The missing arsenals
There are terrific things out there that I could’ve taken, but didn’t. For very long reasons.
- The 100% cotton-thread alternative to flossing would be the best for my compost pile. But my super compacted teeth don’t allow any floss intruders between them.
- There must be some biodegradable Q-tips that I could give my son! The plastic giant could’ve taken a U-turn at that.
- Moon cups for periods was too far out of my comfort zone. I’d switched to organic cotton, vegetable plastic-lined pads. It came in a plastic bag and left for the landfill in reused plastic pouches. Not too good. Guilt. Guilt. Thankfully my hysterectomy relieved me of this trip for life. Yay!

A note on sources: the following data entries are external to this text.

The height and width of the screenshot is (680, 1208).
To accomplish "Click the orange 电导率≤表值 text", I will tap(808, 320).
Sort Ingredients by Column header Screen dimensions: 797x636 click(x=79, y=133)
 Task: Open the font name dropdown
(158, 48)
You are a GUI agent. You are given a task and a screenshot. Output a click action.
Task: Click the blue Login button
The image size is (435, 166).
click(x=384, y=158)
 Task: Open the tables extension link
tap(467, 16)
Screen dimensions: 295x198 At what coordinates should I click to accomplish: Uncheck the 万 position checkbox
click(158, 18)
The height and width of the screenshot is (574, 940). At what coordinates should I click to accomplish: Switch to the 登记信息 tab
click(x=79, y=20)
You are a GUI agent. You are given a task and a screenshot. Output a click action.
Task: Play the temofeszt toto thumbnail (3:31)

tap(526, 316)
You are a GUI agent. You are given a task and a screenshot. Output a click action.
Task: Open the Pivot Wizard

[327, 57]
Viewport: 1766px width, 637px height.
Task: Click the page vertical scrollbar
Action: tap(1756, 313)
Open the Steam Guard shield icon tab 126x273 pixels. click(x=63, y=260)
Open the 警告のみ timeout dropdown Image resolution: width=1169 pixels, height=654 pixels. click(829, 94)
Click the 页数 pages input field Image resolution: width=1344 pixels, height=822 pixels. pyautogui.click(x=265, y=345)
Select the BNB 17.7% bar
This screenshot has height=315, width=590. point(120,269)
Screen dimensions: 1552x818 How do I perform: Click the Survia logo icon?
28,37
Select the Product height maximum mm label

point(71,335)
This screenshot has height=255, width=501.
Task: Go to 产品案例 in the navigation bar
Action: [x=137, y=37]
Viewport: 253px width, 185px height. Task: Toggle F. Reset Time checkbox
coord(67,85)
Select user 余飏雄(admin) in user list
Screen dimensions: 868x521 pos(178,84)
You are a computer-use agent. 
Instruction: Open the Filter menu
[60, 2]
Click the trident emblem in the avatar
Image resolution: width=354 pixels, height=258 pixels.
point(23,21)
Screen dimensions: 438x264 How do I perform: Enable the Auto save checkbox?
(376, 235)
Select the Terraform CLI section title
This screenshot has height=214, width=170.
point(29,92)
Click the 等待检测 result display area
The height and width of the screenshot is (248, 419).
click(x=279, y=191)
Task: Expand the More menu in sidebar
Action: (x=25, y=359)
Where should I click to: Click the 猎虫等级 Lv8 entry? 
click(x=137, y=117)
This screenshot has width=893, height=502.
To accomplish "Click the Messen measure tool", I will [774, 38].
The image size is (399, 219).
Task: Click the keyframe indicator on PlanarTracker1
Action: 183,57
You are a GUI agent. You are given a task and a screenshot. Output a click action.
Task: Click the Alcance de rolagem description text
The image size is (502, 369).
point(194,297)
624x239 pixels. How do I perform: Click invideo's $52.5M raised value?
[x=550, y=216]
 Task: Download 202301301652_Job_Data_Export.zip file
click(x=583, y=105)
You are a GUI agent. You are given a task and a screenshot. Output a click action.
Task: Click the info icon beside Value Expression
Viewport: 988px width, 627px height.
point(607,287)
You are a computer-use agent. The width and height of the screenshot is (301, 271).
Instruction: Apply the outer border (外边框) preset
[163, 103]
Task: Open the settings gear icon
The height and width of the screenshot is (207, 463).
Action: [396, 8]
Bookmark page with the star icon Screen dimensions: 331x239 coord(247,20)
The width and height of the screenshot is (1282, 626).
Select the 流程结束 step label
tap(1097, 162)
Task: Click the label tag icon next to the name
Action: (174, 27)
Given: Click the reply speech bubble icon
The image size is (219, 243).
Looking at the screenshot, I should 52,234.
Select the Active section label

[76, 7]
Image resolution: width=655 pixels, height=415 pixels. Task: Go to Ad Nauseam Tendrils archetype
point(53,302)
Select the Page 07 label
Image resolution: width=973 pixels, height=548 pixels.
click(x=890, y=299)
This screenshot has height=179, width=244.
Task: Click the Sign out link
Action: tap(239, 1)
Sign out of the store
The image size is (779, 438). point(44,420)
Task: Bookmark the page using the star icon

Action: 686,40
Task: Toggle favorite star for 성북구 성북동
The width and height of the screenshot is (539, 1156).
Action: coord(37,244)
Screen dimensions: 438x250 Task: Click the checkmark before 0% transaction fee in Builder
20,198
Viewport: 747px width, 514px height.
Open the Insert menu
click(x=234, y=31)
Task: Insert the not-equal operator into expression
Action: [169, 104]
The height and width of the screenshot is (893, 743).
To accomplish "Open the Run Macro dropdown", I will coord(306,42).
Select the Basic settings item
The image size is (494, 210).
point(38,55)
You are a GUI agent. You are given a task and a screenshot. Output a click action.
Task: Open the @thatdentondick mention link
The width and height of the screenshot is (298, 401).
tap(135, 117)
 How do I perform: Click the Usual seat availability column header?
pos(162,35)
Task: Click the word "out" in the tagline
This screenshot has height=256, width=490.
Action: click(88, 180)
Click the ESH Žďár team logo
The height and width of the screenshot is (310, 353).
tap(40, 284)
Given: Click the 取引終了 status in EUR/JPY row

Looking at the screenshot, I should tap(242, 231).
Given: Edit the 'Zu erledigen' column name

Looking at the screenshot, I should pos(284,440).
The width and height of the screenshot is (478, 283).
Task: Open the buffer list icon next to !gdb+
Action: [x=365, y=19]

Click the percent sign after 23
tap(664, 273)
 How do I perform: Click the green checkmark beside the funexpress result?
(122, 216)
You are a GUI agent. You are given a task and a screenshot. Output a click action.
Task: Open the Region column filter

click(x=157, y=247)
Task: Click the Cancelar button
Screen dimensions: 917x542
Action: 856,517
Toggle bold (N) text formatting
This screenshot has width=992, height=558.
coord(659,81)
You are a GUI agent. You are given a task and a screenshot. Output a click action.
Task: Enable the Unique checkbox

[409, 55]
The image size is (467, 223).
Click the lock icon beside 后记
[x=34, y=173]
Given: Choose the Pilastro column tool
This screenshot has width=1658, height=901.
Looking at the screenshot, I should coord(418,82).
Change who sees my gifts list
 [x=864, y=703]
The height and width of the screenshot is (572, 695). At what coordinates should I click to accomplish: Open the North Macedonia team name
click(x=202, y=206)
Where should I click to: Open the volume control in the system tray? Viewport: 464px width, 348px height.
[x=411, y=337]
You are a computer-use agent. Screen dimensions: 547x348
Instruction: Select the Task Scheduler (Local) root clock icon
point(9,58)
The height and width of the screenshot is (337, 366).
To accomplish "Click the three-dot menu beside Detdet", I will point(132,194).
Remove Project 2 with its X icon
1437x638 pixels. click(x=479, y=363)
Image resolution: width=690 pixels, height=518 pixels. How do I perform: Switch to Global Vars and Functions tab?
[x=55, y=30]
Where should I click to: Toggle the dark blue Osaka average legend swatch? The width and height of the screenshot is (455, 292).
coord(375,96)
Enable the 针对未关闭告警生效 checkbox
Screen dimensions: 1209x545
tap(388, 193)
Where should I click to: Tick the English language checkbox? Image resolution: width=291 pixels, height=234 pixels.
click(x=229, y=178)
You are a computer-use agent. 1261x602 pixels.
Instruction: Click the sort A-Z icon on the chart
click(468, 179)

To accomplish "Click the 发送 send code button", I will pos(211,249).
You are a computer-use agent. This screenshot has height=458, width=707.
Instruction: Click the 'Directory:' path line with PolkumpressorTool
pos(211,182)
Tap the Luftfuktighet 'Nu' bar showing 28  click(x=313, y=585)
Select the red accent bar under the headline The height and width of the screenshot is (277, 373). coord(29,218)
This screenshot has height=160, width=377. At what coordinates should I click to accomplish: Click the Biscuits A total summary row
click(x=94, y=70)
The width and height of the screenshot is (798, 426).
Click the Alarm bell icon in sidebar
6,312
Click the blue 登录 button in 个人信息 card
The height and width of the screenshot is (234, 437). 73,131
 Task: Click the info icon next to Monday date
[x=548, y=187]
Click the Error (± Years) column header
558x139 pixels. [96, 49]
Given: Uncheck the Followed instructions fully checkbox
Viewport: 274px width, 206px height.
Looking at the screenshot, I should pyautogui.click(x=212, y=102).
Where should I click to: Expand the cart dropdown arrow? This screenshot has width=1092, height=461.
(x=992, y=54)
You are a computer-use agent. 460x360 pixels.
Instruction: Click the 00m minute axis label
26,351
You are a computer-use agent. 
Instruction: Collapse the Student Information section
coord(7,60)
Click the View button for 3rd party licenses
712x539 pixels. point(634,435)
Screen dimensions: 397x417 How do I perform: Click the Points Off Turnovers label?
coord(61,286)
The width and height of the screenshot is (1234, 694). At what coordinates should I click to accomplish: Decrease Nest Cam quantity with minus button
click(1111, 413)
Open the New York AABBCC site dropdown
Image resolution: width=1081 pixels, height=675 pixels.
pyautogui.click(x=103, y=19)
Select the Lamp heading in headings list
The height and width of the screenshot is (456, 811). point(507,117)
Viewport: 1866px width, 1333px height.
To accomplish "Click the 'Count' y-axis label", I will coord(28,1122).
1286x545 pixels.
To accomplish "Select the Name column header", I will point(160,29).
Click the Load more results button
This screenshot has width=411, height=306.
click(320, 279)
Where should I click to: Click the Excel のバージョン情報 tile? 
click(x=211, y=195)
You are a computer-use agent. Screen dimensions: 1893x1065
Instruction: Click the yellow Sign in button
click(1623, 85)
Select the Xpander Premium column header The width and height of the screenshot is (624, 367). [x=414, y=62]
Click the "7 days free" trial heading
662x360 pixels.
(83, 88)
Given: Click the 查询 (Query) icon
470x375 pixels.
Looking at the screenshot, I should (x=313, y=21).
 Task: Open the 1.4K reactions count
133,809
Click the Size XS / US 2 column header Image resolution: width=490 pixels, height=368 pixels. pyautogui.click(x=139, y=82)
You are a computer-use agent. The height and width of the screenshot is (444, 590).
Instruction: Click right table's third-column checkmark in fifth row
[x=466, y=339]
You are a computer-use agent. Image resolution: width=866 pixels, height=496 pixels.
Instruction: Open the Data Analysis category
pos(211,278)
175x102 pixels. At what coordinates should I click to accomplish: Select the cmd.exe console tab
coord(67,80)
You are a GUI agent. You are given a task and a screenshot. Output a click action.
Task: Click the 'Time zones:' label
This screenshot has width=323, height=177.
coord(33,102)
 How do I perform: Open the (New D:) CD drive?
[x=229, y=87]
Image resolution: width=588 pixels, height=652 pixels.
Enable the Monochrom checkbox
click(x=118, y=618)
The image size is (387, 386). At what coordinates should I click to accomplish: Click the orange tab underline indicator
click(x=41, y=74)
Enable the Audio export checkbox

- I shuddered at the idea of pig-hair tooth-brush bristles. I tried recycled plastic but not the natural alternative. That could’ve tickled the trash giant pink.
- Homesteading far out into the country, growing my own wheat to bake bread, and live off the grid. No comments.
New spells I added this year
It gets continuously addictive going forward on this green journey. Like getting glass jars to the store for all things from dispensers, for instance, and making your own cleaning fluids with my neighbor’s super-sour oranges.
Green cosmetics are immensely power-charged to fight that plastic devil. I took a few bold strides in that direction:
- It felt lovely switching to soap nuts from the conventional laundry detergent. Kind of unbelievable at first. But it’s like bungee jumping and skydiving—gets addictive.
- Cutting open my toothpaste tubes when it seems all empty and ready to be flicked into the trash felt like a biology dissection class! Good news—I found a week’s supply packed in its crevices. I reused the cut tube pieces as funnels. The cap went to art asylum.
- I make my own toothpaste too. It leaves my teeth and gums tingling fresh.
- Packaging-free soap bars are versatile. Even better if free and clear. Supplement with essential oils for all the aroma you miss.
- Putting all the tiny pieces of leftover soaps in a mesh bag helps us use the soaps all the way to finish. The mesh had once come with four garlic in it. Why did garlic need to be packed like peas in a pod?
- I’m entirely phthalate-free when it comes to skin-care—no moisturizers, no creams—only coconut oil, grapeseed oil, and sparingly other oils as needed.
- Microbeads were always out. They’re the death-eaters of personal care.
The triumph
So, this has been my war-front commentary. I rediscovered my childhood powers – minimalism and contentment. The zen-me in my DNA that I’d pretended to disregard is fully awake. What made me volunteer at this plastic ogre-factory and the neverending rat marathons that don’t have finish lines?
I have thrown myself into this near-zero waste battle as a homemaker and a professional copywriter for promoting sustainable businesses. In plain English, I’m an undercover earth soldier who’ll never retire. In my 16-year stay in Houston, I’ve seen it lose its natural green cover to strip malls and bulk stores, car washes and emergency clinics.
As a human being, I’ll continue to fix my hydrocarbon karma (or call it Earth Tax). Every living being in this global biome, I believe, has the right to safety and survival, but not to luxury and splurging.
I’m guarding the fort, learning to find comfort in my frugal nest of love and caring. Sign up to be a fighter in this green army to chain this leviathan. Or else, you give it the license to gobble you up someday soon.
Like those garbage bags, there is no “away” where you can hide forever.